Had to get the Bimmer in there too!


----------



## Shabba (Feb 26, 2005)

Damn dude, she looks NICE!! :thumbup: 

You wife is pretty hot too!  

Congrats!


----------



## LmtdSlip (May 28, 2003)

Congrats! :thumbup:


----------



## Patrick (Dec 23, 2001)

Congrats!

Did you buy her a watch for a wedding gift? :dunno: 

:bigpimp: 


.


----------



## Daytona_John (Nov 12, 2005)

Patrick said:


> Congrats!
> 
> Did you buy her a watch for a wedding gift? :dunno:
> 
> ...


How's you guess? :rofl: :rofl:

She was wearing it on our wedding - a ladies two tone Datejust. :thumbup:


----------



## budhicks1 (Jan 25, 2006)

Congrats!!!!!


----------



## //: Freddy B_ (Nov 11, 2005)

congrats!!!!!!:thumbup:


----------



## DarkRyan323 (Dec 19, 2005)

congrats man


----------



## Rich_Jenkins (Jul 12, 2003)

Best wishes.


----------



## DarkSide (Jun 28, 2005)

Congrats dood, hope y'all stay together forever


----------



## rudejamaican (Dec 17, 2005)

CONGRATS, :thumbup: 

so are you gonna add an addition to the family  I know your wife cant wait to have a little 3 series of her own :rofl: .


----------



## hockeynut (Apr 14, 2002)

Congratulations!

Now that you're married, don't EVER let her sit on the car again!


----------



## Rich_Jenkins (Jul 12, 2003)

John - One more thing, here's a good recipe to share with your new bride that Mrs. Wingspan and I have used for the last 25 years.

"A GOOD WEDDING CAKE

4 lb of love
1 lb butter of youth
1/2 lb of good looks
1 lb sweet temper
1 lb blindness of faults
1 lb of self forgetfulness
1 lb pounded wit
1 lb of good humour
2 tablespoons of sweet argument
1 pint of rippling laughter
1 wine glass of common sense
1 oz of modesty

Put the love, good looks and sweet temper into a well furnished house. Beat the butter of youth to a cream, and mix well together with the blindness of faults. Stir the pounded wit and good humour into the sweet argument, then add the rippling laughter and common sense. Work the whole together until everything is well mixed, and bake gently forever.

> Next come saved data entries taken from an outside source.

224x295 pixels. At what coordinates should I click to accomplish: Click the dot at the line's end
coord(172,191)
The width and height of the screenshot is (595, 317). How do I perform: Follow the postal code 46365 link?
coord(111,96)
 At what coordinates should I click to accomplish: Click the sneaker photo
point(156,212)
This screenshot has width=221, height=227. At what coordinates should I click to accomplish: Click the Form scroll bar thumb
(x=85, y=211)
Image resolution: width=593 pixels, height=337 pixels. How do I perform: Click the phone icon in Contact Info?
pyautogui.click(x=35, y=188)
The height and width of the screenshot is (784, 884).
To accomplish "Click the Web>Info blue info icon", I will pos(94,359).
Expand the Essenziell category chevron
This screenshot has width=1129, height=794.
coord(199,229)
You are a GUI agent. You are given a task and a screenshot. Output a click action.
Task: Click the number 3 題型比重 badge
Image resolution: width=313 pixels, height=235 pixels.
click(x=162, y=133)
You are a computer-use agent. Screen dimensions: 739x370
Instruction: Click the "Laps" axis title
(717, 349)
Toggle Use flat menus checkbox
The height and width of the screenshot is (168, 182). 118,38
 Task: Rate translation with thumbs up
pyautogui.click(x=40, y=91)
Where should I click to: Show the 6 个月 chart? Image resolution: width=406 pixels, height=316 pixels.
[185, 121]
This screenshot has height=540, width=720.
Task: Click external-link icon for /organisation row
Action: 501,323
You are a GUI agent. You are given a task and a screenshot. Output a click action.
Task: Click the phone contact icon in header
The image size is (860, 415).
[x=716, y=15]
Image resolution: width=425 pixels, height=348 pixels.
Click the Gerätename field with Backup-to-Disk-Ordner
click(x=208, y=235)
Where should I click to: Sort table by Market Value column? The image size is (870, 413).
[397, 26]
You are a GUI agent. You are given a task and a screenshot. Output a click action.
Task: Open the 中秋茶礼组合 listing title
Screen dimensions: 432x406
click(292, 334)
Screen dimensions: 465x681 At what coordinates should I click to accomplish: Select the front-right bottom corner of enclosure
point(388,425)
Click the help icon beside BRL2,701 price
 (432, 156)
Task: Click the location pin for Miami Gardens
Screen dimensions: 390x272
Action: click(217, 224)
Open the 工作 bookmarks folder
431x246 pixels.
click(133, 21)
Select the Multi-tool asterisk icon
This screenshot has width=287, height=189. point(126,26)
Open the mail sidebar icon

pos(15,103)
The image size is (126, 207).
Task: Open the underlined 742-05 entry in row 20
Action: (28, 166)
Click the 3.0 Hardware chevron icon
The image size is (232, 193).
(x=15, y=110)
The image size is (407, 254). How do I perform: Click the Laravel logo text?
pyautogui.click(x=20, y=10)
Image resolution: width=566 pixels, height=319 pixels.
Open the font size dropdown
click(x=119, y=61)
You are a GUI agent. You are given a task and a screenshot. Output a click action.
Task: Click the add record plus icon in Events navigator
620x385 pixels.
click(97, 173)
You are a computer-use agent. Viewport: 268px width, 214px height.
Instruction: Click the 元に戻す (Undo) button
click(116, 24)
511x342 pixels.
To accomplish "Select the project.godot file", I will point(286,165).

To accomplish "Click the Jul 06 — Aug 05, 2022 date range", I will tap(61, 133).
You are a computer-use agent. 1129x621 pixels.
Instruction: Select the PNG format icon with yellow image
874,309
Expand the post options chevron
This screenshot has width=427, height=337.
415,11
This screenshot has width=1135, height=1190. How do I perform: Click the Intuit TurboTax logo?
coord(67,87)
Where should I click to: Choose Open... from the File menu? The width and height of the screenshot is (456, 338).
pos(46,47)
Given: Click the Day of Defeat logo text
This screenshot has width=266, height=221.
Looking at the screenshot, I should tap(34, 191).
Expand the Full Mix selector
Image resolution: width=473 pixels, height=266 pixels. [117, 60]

Designed by Noreen Littleton, Member of the Guild of Glouscestershire Craftemen, England"


----------



## BmW745On19's (Aug 12, 2005)

Congrats, hope you two have happy lives together!


----------



## Technic (Jun 24, 2002)

Congratulations! 

She's beautiful and your suit is smokin', bro... best wishes!


----------



## Daytona_John (Nov 12, 2005)

wingspan said:


> John - One more thing, here's a good recipe to share with your new bride that Mrs. Wingspan and I have used for the last 25 years.
> 
> "A GOOD WEDDING CAKE
> 
> ...


I love it! Thanks for passing this along! :thumbup:


----------



## Daytona_John (Nov 12, 2005)

Thanks for all the kind words and well wishes everyone!


----------



## n pinson (Feb 24, 2006)

hockeynut said:


> Congratulations!
> 
> Now that you're married, don't EVER let her sit on the car again!


L L


----------



## AsianImage (Oct 10, 2004)

Congrats!!

You look very happy!


----------



## darchera (Sep 14, 2005)

*Congatulations*

Congratulations! I hope you and your new wife enjoy many years of happiness and great BMW motoring together!


----------



## Daytona_John (Nov 12, 2005)

rudejamaican said:


> CONGRATS, :thumbup:
> 
> so are you gonna add an addition to the family  I know your wife cant wait to have a little 3 series of her own :rofl: .


:rofl: She says she wants a red one...:rofl:


----------



## Daytona_John (Nov 12, 2005)

AsianImage said:


> Congrats!!
> 
> You look very happy!


Indeed we are - THANKS!


----------



## BavarianMX (Jul 15, 2005)

congrats on the weddinng lol you have lots of balls ( and i mean to get married lol)...

take care


----------



## E2R41L (Sep 29, 2005)

congrats


----------



## Daytona_John (Nov 12, 2005)

BavarianMX said:


> congrats on the weddinng lol you have lots of balls ( and i mean to get married lol)...
> 
> take care


naaawwww...just a lot of faith in God. :thumbup:


----------



## BavarianMX (Jul 15, 2005)

no doubt man hopefully one day i will get married .. lol take care and the very best


----------